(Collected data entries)
+---+

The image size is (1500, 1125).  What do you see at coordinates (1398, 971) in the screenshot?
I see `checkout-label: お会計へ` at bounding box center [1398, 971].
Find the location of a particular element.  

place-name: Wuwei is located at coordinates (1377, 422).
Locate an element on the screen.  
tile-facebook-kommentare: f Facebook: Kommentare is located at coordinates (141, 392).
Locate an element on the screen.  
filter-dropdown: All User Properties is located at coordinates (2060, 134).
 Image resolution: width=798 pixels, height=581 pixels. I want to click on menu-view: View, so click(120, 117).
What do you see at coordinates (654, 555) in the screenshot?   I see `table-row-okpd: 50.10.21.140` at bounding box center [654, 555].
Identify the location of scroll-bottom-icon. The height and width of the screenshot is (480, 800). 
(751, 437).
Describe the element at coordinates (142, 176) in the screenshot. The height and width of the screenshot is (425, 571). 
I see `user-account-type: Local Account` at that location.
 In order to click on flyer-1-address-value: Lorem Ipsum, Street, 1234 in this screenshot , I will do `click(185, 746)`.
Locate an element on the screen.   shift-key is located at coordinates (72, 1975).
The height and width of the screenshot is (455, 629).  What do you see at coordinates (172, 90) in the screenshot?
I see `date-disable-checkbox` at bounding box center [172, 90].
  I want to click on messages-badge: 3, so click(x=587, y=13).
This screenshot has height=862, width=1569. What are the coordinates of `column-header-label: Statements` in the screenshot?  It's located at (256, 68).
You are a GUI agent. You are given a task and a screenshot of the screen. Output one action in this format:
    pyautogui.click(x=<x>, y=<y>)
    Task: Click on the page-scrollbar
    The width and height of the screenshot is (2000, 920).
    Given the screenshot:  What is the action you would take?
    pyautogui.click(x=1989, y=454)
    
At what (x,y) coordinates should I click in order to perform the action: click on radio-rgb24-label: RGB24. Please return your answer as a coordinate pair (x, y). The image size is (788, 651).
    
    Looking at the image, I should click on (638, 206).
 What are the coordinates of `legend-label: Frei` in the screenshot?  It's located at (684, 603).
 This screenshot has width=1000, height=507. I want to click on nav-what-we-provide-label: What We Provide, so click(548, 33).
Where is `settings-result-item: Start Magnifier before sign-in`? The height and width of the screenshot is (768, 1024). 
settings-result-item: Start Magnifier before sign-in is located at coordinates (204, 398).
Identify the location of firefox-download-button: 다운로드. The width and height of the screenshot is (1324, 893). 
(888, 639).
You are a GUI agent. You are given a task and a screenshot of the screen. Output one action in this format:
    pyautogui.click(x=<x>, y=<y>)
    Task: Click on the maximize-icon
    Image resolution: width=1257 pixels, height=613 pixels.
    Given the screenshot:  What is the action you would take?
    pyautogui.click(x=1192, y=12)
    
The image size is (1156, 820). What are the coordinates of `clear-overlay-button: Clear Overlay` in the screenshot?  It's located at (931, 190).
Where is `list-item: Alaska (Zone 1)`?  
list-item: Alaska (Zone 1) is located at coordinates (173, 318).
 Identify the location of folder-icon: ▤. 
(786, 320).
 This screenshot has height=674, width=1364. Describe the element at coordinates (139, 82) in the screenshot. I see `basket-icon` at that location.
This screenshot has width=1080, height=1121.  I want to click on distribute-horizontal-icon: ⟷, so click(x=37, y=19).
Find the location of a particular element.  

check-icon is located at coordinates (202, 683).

+---+

# ABOUT THIS EXERCISE
Convert every line of the records above into a Markdown table with the columns "Row" and "Text," numbering the rows in order and skipping blank lines.

# WORKED SOLUTION
| Row | Text |
|---|---|
| 1 | The image size is (1500, 1125).  What do you see at coordinates (1398, 971) in the screenshot? |
| 2 | I see `checkout-label: お会計へ` at bounding box center [1398, 971]. |
| 3 | Find the location of a particular element.   |
| 4 | place-name: Wuwei is located at coordinates (1377, 422). |
| 5 | Locate an element on the screen.   |
| 6 | tile-facebook-kommentare: f Facebook: Kommentare is located at coordinates (141, 392). |
| 7 | Locate an element on the screen.   |
| 8 | filter-dropdown: All User Properties is located at coordinates (2060, 134). |
| 9 |  Image resolution: width=798 pixels, height=581 pixels. I want to click on menu-view: View, so click(120, 117). |
| 10 | What do you see at coordinates (654, 555) in the screenshot?   I see `table-row-okpd: 50.10.21.140` at bounding box center [654, 555]. |
| 11 | Identify the location of scroll-bottom-icon. The height and width of the screenshot is (480, 800).  |
| 12 | (751, 437). |
| 13 | Describe the element at coordinates (142, 176) in the screenshot. The height and width of the screenshot is (425, 571).  |
| 14 | I see `user-account-type: Local Account` at that location. |
| 15 |  In order to click on flyer-1-address-value: Lorem Ipsum, Street, 1234 in this screenshot , I will do `click(185, 746)`. |
| 16 | Locate an element on the screen.   shift-key is located at coordinates (72, 1975). |
| 17 | The height and width of the screenshot is (455, 629).  What do you see at coordinates (172, 90) in the screenshot? |
| 18 | I see `date-disable-checkbox` at bounding box center [172, 90]. |
| 19 |   I want to click on messages-badge: 3, so click(x=587, y=13). |
| 20 | This screenshot has height=862, width=1569. What are the coordinates of `column-header-label: Statements` in the screenshot?  It's located at (256, 68). |
| 21 | You are a GUI agent. You are given a task and a screenshot of the screen. Output one action in this format: |
| 22 |     pyautogui.click(x=<x>, y=<y>) |
| 23 |     Task: Click on the page-scrollbar |
| 24 |     The width and height of the screenshot is (2000, 920). |
| 25 |     Given the screenshot:  What is the action you would take? |
| 26 |     pyautogui.click(x=1989, y=454) |
| 27 | At what (x,y) coordinates should I click in order to perform the action: click on radio-rgb24-label: RGB24. Please return your answer as a coordinate pair (x, y). The image size is (788, 651). |
| 28 |     Looking at the image, I should click on (638, 206). |
| 29 |  What are the coordinates of `legend-label: Frei` in the screenshot?  It's located at (684, 603). |
| 30 |  This screenshot has width=1000, height=507. I want to click on nav-what-we-provide-label: What We Provide, so click(548, 33). |
| 31 | Where is `settings-result-item: Start Magnifier before sign-in`? The height and width of the screenshot is (768, 1024).  |
| 32 | settings-result-item: Start Magnifier before sign-in is located at coordinates (204, 398). |
| 33 | Identify the location of firefox-download-button: 다운로드. The width and height of the screenshot is (1324, 893).  |
| 34 | (888, 639). |
| 35 | You are a GUI agent. You are given a task and a screenshot of the screen. Output one action in this format: |
| 36 |     pyautogui.click(x=<x>, y=<y>) |
| 37 |     Task: Click on the maximize-icon |
| 38 |     Image resolution: width=1257 pixels, height=613 pixels. |
| 39 |     Given the screenshot:  What is the action you would take? |
| 40 |     pyautogui.click(x=1192, y=12) |
| 41 | The image size is (1156, 820). What are the coordinates of `clear-overlay-button: Clear Overlay` in the screenshot?  It's located at (931, 190). |
| 42 | Where is `list-item: Alaska (Zone 1)`?   |
| 43 | list-item: Alaska (Zone 1) is located at coordinates (173, 318). |
| 44 |  Identify the location of folder-icon: ▤.  |
| 45 | (786, 320). |
| 46 |  This screenshot has height=674, width=1364. Describe the element at coordinates (139, 82) in the screenshot. I see `basket-icon` at that location. |
| 47 | This screenshot has width=1080, height=1121.  I want to click on distribute-horizontal-icon: ⟷, so click(x=37, y=19). |
| 48 | Find the location of a particular element.   |
| 49 | check-icon is located at coordinates (202, 683). |